My daughter got her first job and we are very proud. She will be working at a theme park until she goes to college in the middle of August. And we, as a family, are very relieved. But she tells her mother and I that many people who were interviewing did not get a job. They were in the 20s, 30s, 40s, 50s. They were willing to take anything at any wage. But there were no full time jobs, no part time jobs. And the company was only hiring students for summer work. Some of the applicants turned up in blue jeans, some wore suits. Their benefits are either close to running out or have run out. I live in a very stingy state when it comes to benefits. And so our joy and pride for our daughter is tinged with guilt and empathy for those for whom the answer today was no.
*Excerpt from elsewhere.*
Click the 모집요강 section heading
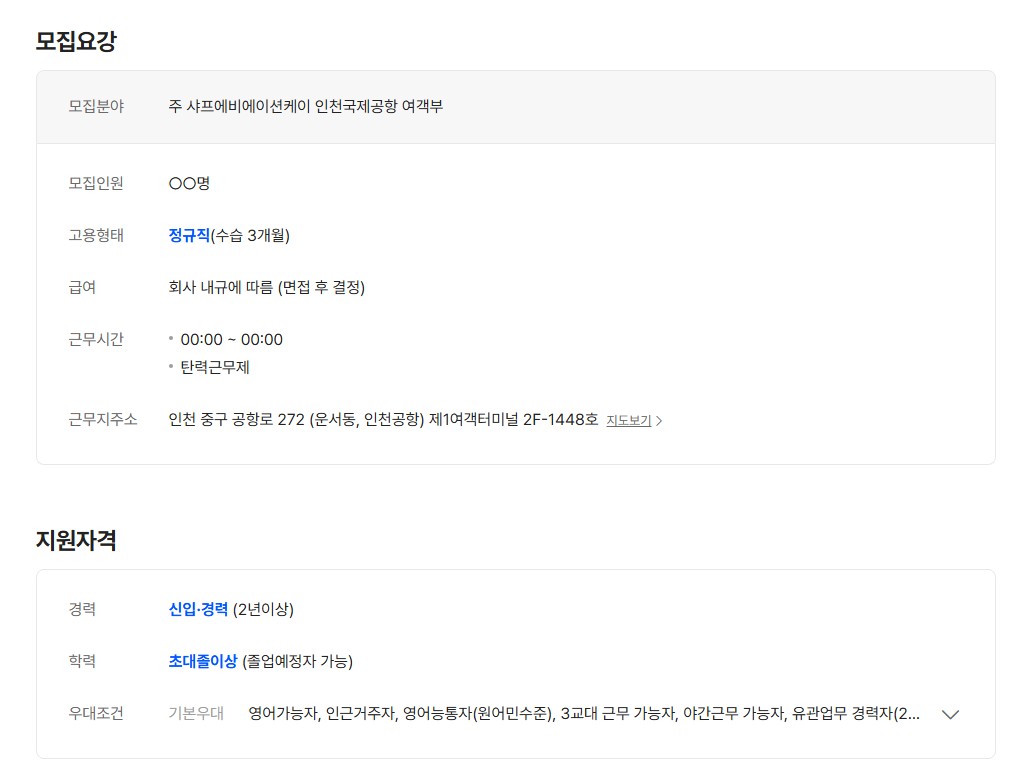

Who speaks for those who are suffering? Who can help ease the fear and doubt and worry that the families of the poor and unemployed are feeling? Who can help the damaged and dented spirit of our country and teach us that we are all in this together, that when you hurt, I hurt.
I hear and see quite a few people who belittle the suffering of others, who blame those who are suffering for their circumstances. I see and hear a lot of judgmental harshness and cruelty. It seems that cruelty is a requirement to be a modern day Republican. But where are the voices of compassion among my fellow Democrats. We have campaigned for the past 32 years on the needs of the middle class, whatever that is. Bill Clinton said "The era of big government is over" and then signed welfare reform and bank deregulation into law. President Obama's stimulus plan was half tax cuts for business and too small by half even if the stimulus was all spending. He did not fight very hard for a more complete stimulus. Even if he lost that fight he would have been seen as a fighter.
Wall Street was protected, their losses guaranteed and yet they arrogantly spit at working America and poor America and the Occupy movement. The Tea Party movement was started by a diatribe of selfishness on a business news network. Yet some in our party believe that we can work with and cooperate with these selfish bastards. And that to me seems like battered spouse syndrome.
And we continue to ignore the real suffering out there. We have lost the American value of community. And that is tragic.